(Collected data)
------------------------------
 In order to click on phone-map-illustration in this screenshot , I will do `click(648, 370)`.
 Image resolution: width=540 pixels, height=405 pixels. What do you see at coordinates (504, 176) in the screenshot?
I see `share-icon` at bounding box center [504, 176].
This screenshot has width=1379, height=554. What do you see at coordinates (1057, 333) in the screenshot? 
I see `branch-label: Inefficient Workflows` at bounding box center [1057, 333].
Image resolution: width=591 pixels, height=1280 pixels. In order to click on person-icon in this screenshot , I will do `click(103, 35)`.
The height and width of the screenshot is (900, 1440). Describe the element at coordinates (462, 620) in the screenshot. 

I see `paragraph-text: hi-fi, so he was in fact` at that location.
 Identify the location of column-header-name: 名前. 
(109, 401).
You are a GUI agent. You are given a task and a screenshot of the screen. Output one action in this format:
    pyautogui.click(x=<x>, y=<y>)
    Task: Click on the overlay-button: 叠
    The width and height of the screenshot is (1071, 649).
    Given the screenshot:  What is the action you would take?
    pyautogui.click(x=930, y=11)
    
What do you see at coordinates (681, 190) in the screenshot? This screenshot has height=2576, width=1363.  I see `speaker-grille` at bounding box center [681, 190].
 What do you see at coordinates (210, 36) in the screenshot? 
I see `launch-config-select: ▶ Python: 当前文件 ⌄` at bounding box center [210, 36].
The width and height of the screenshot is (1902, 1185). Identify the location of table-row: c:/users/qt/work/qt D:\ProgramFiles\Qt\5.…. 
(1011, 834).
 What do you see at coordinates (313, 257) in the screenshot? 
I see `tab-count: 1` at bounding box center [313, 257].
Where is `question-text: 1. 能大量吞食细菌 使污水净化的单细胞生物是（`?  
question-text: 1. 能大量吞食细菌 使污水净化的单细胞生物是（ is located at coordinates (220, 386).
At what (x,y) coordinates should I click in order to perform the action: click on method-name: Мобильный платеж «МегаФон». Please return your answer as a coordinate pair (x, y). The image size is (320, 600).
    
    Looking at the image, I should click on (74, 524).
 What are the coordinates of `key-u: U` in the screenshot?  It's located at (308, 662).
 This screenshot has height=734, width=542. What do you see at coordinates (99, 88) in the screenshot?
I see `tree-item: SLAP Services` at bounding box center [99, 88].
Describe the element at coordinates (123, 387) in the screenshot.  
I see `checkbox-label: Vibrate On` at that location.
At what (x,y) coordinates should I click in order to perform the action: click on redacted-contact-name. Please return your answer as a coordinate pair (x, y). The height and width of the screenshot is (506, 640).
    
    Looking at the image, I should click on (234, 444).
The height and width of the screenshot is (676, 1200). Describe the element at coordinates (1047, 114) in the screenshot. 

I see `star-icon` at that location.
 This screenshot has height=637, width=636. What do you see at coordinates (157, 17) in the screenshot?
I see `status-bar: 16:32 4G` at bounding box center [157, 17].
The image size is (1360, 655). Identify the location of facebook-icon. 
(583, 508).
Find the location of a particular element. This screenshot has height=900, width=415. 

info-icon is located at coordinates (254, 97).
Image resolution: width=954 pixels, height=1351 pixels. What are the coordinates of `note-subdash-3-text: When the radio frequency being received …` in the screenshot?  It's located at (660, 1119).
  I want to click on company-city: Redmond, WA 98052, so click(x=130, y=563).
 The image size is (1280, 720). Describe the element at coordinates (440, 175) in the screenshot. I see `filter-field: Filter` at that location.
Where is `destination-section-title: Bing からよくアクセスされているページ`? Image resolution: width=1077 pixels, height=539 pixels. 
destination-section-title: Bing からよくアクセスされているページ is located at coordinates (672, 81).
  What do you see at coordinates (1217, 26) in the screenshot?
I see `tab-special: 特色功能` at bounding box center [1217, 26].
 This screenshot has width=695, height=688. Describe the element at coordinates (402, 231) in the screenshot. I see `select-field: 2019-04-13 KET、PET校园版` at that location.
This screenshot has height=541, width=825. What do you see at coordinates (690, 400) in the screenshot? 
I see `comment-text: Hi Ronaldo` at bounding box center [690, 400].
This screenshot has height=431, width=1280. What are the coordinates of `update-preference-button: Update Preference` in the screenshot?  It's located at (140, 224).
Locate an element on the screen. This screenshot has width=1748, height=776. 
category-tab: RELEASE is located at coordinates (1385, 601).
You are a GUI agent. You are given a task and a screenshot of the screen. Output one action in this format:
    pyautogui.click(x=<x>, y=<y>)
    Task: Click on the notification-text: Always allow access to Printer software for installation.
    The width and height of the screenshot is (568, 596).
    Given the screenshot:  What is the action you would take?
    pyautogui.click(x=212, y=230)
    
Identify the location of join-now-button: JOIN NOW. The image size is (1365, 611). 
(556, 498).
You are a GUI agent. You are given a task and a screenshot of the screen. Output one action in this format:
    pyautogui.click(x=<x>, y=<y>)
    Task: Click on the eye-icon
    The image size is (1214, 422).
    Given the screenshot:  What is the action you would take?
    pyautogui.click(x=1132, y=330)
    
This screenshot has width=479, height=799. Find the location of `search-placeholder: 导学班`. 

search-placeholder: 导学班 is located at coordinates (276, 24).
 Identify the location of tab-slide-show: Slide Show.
------------------------------
Put all of the items above into a numbered list, one line per number, and leave out any blank lines.

1.  In order to click on phone-map-illustration in this screenshot , I will do `click(648, 370)`.
2.  Image resolution: width=540 pixels, height=405 pixels. What do you see at coordinates (504, 176) in the screenshot?
3. I see `share-icon` at bounding box center [504, 176].
4. This screenshot has width=1379, height=554. What do you see at coordinates (1057, 333) in the screenshot? 
5. I see `branch-label: Inefficient Workflows` at bounding box center [1057, 333].
6. Image resolution: width=591 pixels, height=1280 pixels. In order to click on person-icon in this screenshot , I will do `click(103, 35)`.
7. The height and width of the screenshot is (900, 1440). Describe the element at coordinates (462, 620) in the screenshot. 
8. I see `paragraph-text: hi-fi, so he was in fact` at that location.
9.  Identify the location of column-header-name: 名前. 
10. (109, 401).
11. You are a GUI agent. You are given a task and a screenshot of the screen. Output one action in this format:
12.     pyautogui.click(x=<x>, y=<y>)
13.     Task: Click on the overlay-button: 叠
14.     The width and height of the screenshot is (1071, 649).
15.     Given the screenshot:  What is the action you would take?
16.     pyautogui.click(x=930, y=11)
17. What do you see at coordinates (681, 190) in the screenshot? This screenshot has height=2576, width=1363.  I see `speaker-grille` at bounding box center [681, 190].
18.  What do you see at coordinates (210, 36) in the screenshot? 
19. I see `launch-config-select: ▶ Python: 当前文件 ⌄` at bounding box center [210, 36].
20. The width and height of the screenshot is (1902, 1185). Identify the location of table-row: c:/users/qt/work/qt D:\ProgramFiles\Qt\5.…. 
21. (1011, 834).
22.  What do you see at coordinates (313, 257) in the screenshot? 
23. I see `tab-count: 1` at bounding box center [313, 257].
24. Where is `question-text: 1. 能大量吞食细菌 使污水净化的单细胞生物是（`?  
25. question-text: 1. 能大量吞食细菌 使污水净化的单细胞生物是（ is located at coordinates (220, 386).
26. At what (x,y) coordinates should I click in order to perform the action: click on method-name: Мобильный платеж «МегаФон». Please return your answer as a coordinate pair (x, y). The image size is (320, 600).
27.     Looking at the image, I should click on (74, 524).
28.  What are the coordinates of `key-u: U` in the screenshot?  It's located at (308, 662).
29.  This screenshot has height=734, width=542. What do you see at coordinates (99, 88) in the screenshot?
30. I see `tree-item: SLAP Services` at bounding box center [99, 88].
31. Describe the element at coordinates (123, 387) in the screenshot.  
32. I see `checkbox-label: Vibrate On` at that location.
33. At what (x,y) coordinates should I click in order to perform the action: click on redacted-contact-name. Please return your answer as a coordinate pair (x, y). The height and width of the screenshot is (506, 640).
34.     Looking at the image, I should click on (234, 444).
35. The height and width of the screenshot is (676, 1200). Describe the element at coordinates (1047, 114) in the screenshot. 
36. I see `star-icon` at that location.
37.  This screenshot has height=637, width=636. What do you see at coordinates (157, 17) in the screenshot?
38. I see `status-bar: 16:32 4G` at bounding box center [157, 17].
39. The image size is (1360, 655). Identify the location of facebook-icon. 
40. (583, 508).
41. Find the location of a particular element. This screenshot has height=900, width=415. 
42. info-icon is located at coordinates (254, 97).
43. Image resolution: width=954 pixels, height=1351 pixels. What are the coordinates of `note-subdash-3-text: When the radio frequency being received …` in the screenshot?  It's located at (660, 1119).
44.   I want to click on company-city: Redmond, WA 98052, so click(x=130, y=563).
45.  The image size is (1280, 720). Describe the element at coordinates (440, 175) in the screenshot. I see `filter-field: Filter` at that location.
46. Where is `destination-section-title: Bing からよくアクセスされているページ`? Image resolution: width=1077 pixels, height=539 pixels. 
47. destination-section-title: Bing からよくアクセスされているページ is located at coordinates (672, 81).
48.   What do you see at coordinates (1217, 26) in the screenshot?
49. I see `tab-special: 特色功能` at bounding box center [1217, 26].
50.  This screenshot has width=695, height=688. Describe the element at coordinates (402, 231) in the screenshot. I see `select-field: 2019-04-13 KET、PET校园版` at that location.
51. This screenshot has height=541, width=825. What do you see at coordinates (690, 400) in the screenshot? 
52. I see `comment-text: Hi Ronaldo` at bounding box center [690, 400].
53. This screenshot has height=431, width=1280. What are the coordinates of `update-preference-button: Update Preference` in the screenshot?  It's located at (140, 224).
54. Locate an element on the screen. This screenshot has width=1748, height=776. 
55. category-tab: RELEASE is located at coordinates (1385, 601).
56. You are a GUI agent. You are given a task and a screenshot of the screen. Output one action in this format:
57.     pyautogui.click(x=<x>, y=<y>)
58.     Task: Click on the notification-text: Always allow access to Printer software for installation.
59.     The width and height of the screenshot is (568, 596).
60.     Given the screenshot:  What is the action you would take?
61.     pyautogui.click(x=212, y=230)
62. Identify the location of join-now-button: JOIN NOW. The image size is (1365, 611). 
63. (556, 498).
64. You are a GUI agent. You are given a task and a screenshot of the screen. Output one action in this format:
65.     pyautogui.click(x=<x>, y=<y>)
66.     Task: Click on the eye-icon
67.     The image size is (1214, 422).
68.     Given the screenshot:  What is the action you would take?
69.     pyautogui.click(x=1132, y=330)
70. This screenshot has width=479, height=799. Find the location of `search-placeholder: 导学班`. 
71. search-placeholder: 导学班 is located at coordinates (276, 24).
72.  Identify the location of tab-slide-show: Slide Show.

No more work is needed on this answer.